#### What the task asks
From the records below, output exactly the lines running from the line containing "Click the Outer" through the line containing "Given: Open the 实例 instances sidebar tab", and no others.

[Stored data entries]
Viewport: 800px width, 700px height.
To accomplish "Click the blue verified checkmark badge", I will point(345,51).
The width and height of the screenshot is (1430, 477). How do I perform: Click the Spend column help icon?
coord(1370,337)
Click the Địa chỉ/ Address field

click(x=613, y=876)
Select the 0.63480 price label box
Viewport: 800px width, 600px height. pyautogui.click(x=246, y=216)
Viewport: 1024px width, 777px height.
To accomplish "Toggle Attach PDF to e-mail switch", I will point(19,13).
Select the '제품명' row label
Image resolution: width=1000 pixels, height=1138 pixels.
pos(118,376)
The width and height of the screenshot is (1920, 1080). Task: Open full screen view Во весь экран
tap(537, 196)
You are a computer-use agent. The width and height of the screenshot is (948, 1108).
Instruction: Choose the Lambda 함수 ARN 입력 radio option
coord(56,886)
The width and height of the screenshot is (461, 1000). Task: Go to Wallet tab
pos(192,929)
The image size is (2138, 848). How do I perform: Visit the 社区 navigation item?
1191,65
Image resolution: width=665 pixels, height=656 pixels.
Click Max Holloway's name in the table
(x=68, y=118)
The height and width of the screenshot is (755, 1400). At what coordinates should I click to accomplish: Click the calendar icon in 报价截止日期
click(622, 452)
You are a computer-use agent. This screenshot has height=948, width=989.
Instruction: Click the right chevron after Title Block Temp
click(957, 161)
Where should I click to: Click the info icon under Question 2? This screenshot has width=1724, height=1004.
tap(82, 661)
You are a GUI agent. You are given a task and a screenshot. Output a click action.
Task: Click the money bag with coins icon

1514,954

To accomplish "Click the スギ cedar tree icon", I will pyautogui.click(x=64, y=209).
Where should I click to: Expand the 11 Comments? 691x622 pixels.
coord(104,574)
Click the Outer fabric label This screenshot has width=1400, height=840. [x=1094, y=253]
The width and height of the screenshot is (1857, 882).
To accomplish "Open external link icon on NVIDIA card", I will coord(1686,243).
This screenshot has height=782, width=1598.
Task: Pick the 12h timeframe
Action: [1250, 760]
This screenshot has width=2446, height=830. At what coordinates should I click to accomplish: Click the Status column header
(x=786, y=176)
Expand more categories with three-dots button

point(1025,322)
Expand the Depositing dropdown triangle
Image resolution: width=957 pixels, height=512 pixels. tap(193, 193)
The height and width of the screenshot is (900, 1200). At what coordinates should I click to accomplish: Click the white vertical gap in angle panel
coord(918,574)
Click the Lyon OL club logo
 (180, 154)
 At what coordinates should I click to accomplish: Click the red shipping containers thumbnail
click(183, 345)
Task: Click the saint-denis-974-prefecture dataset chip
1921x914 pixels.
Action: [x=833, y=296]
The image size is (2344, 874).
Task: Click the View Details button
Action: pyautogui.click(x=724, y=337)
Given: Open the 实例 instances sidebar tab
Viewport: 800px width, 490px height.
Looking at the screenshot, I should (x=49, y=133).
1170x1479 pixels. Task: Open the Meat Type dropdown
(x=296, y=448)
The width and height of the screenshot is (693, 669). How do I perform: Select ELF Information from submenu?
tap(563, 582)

#### Problem solution
Click the Outer fabric label This screenshot has width=1400, height=840. [x=1094, y=253]
The width and height of the screenshot is (1857, 882).
To accomplish "Open external link icon on NVIDIA card", I will coord(1686,243).
This screenshot has height=782, width=1598.
Task: Pick the 12h timeframe
Action: [1250, 760]
This screenshot has width=2446, height=830. At what coordinates should I click to accomplish: Click the Status column header
(x=786, y=176)
Expand more categories with three-dots button

point(1025,322)
Expand the Depositing dropdown triangle
Image resolution: width=957 pixels, height=512 pixels. tap(193, 193)
The height and width of the screenshot is (900, 1200). At what coordinates should I click to accomplish: Click the white vertical gap in angle panel
coord(918,574)
Click the Lyon OL club logo
 (180, 154)
 At what coordinates should I click to accomplish: Click the red shipping containers thumbnail
click(183, 345)
Task: Click the saint-denis-974-prefecture dataset chip
1921x914 pixels.
Action: [x=833, y=296]
The image size is (2344, 874).
Task: Click the View Details button
Action: pyautogui.click(x=724, y=337)
Given: Open the 实例 instances sidebar tab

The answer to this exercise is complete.